'You won' says CEO of sinking billion-dollar crypto exchange as rescue attempts crumble
Crypto is a speculative and volatile industry at the best of times, but this year has arguably been its annus horribilis. The list of incidents could be its own article, but a brief highlights reel would include the $40 billion collapse of Terra, high-profile and high-profit hacks on crypto exchanges, and the ongoing decline of the entire market's value.
Today's addition is another general fall in value of cryptocurrencies, with bitcoin currently having a slight rally but having lost approximately 70% of its value from the same time last year. A metric tonne of other smaller cryptocurrencies (sometimes referred to as "shitcoins") have also plummeted in value.
The reason why is a crypto exchange called FTX which, following rumours it was not in the best financial health, was hit by a run: reportedly $6 billion worth of withdrawal requests over three days. To give an idea of FTX's scale, Reuters estimates that it has handled $626.69 billion in trades this year.
Following the run came the news that FTX's larger rival, Binance, would bail the company out "pending due diligence".
Well, Binance did the due diligence: and decided it couldn't touch this with a bargepole. In a statement Binance said:
"As a result of corporate due diligence, as well as the latest news reports regarding mishandled customer funds and alleged US agency investigations, we have decided that we will not pursue the potential acquisition of FTX.com [...] the issues are beyond our control or ability to help".
As regards the US agency investigations, Reuters reports that the US Securities and Exchange Commission (SEC) is looking at FTX's activities. Doubtless even more closely than they were a week ago.
To be crystal clear, FTX has not yet gone bust. But that seems inevitable.
FTX's founder Sam Bankman-Fried was once idolised in crypto circles, as both an entrepreneur and highly successful trader. Bankman-Fried has just posted a lengthy twitter thread in which he says "I fucked up" before going on to blame lots of other factors, and imply some mysterious stranger is behind the collapse. He says "we're spending the week doing everything we can to raise liquidity", but don't hold your breath.
The FTX website now has a red banner at the top saying "FTX is currently unable to process withdrawals. We strongly advise against depositing."
In a sign of just how wild this space is, venture capital firm Sequoia Capital has just written off a $210 million investment in FTX. "Based on our current understanding, we are marking our investment down to $0." $210 million just, poof, gone.

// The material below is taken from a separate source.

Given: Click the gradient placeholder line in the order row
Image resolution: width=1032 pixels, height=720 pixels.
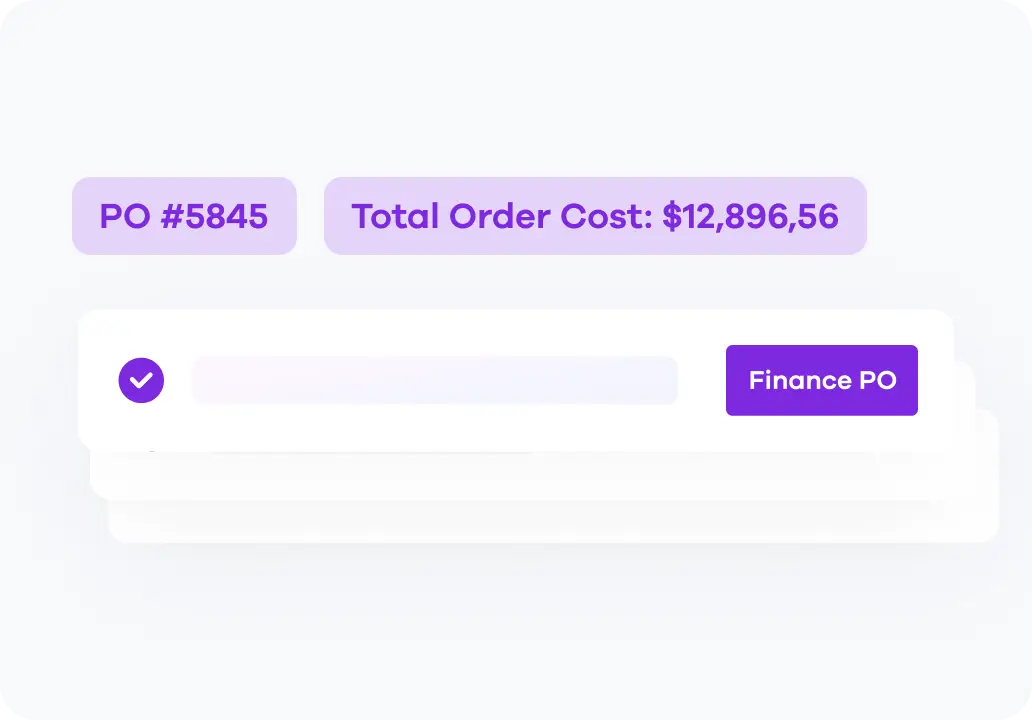Looking at the screenshot, I should coord(435,380).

Let's end on the FTX CEO's not-mea culpa. "At some point I might have more to say about a particular sparring partner, so to speak," writes Sam Bankman-Fried. "But you know, glass houses. So for now, all I'll say is: well played; you won."
This is almost certainly a reference to Binance CEO Changpeng "CZ" Zhao, who as well as being behind the mooted rescue package was also arguably the one that caused it. A Coindesk report in early November pointed out a potential misuse of FTT, FTX's own crypto token, in order to inflate the balance sheet of another company, Alameda. To cut a long story short Zhao announced his intention to sell all Binance's holdings of FTT due to "recent revelations that came to light".

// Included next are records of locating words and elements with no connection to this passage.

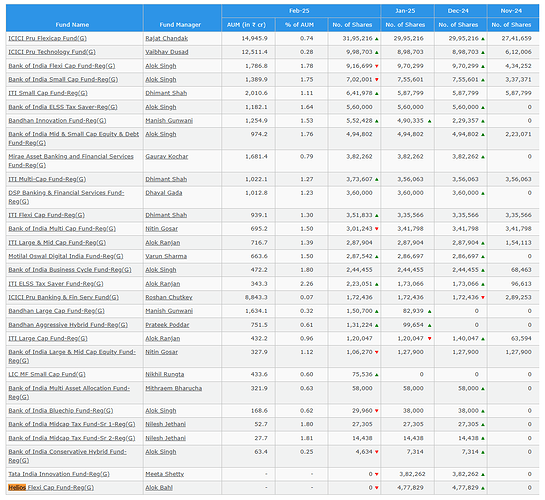Open Tata India Innovation Fund-Reg(G)
This screenshot has width=545, height=500.
59,474

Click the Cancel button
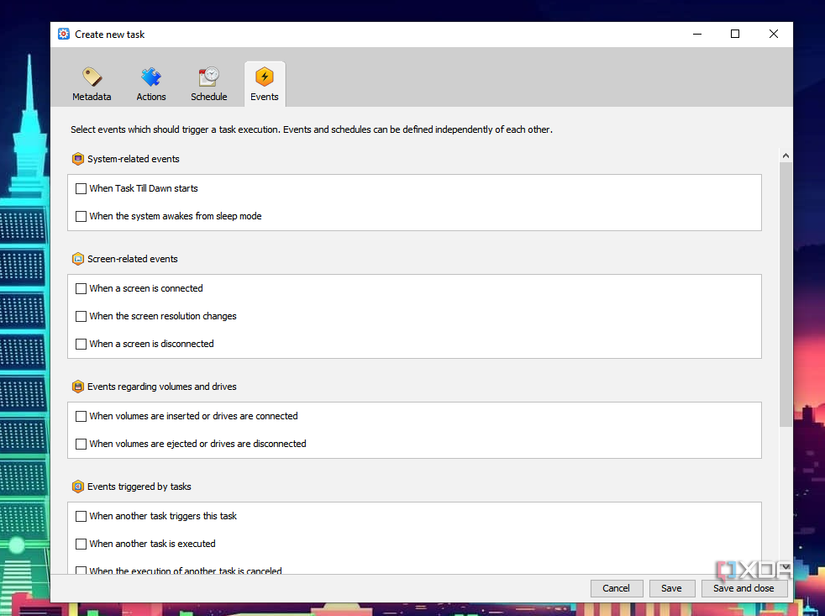click(x=616, y=588)
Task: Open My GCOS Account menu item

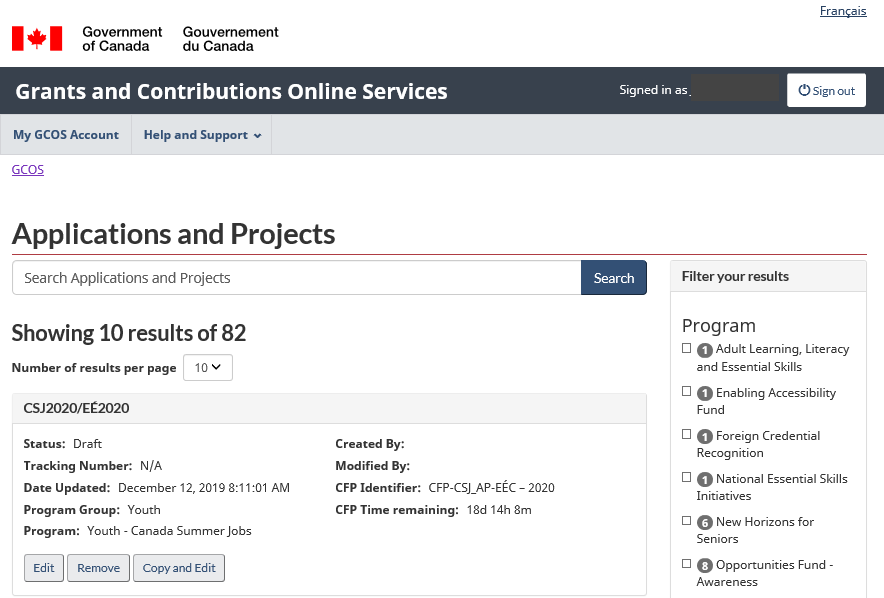Action: [x=66, y=135]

Then he had a bit of a public spat with Bankman-Fried, and the price of FTT began to tank, resulting in the $6 billion of withdrawals that put FTX on its knees. This is when Zhao announced Binance had entered a non-binding agreement to buy FTX, before today's U-turn.

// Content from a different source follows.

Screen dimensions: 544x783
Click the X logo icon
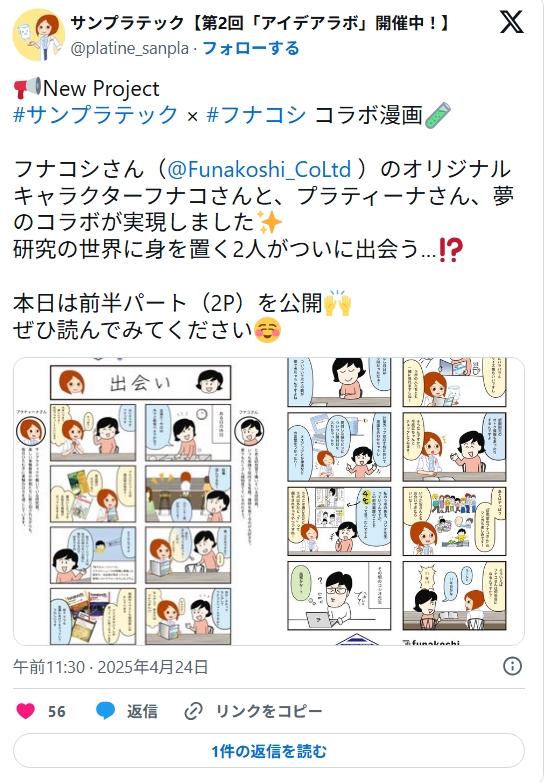point(512,22)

It nevertheless seems incredible that the CEO of FTX, which is collapsing because it was found out, would blame this on a marketplace rival selling FTX's own crypto token: but this is crypto.
Funny thing is, immediately after the "you won" Bankman-Fried clearly had second thoughts about calling Zhao out, writing (caps his): "I WAS NOT VERY CAREFUL WITH MY WORDS HERE, AND DO NOT MEAN ANY OF THEM IN A TECHNICAL OR LEGAL SENSE."The real joke of course is on those who trusted FTX, investors large and small, and the wider crypto market which, after a year like this, is looking shaky indeed. Whatever its advocates may say about more utopian ideas of decentralisation, it's clear that speculation and greed are the true heart of cryptocurrency. There will never be a shortage of imaginary assets nor, sadly, those who can be persuaded to buy them.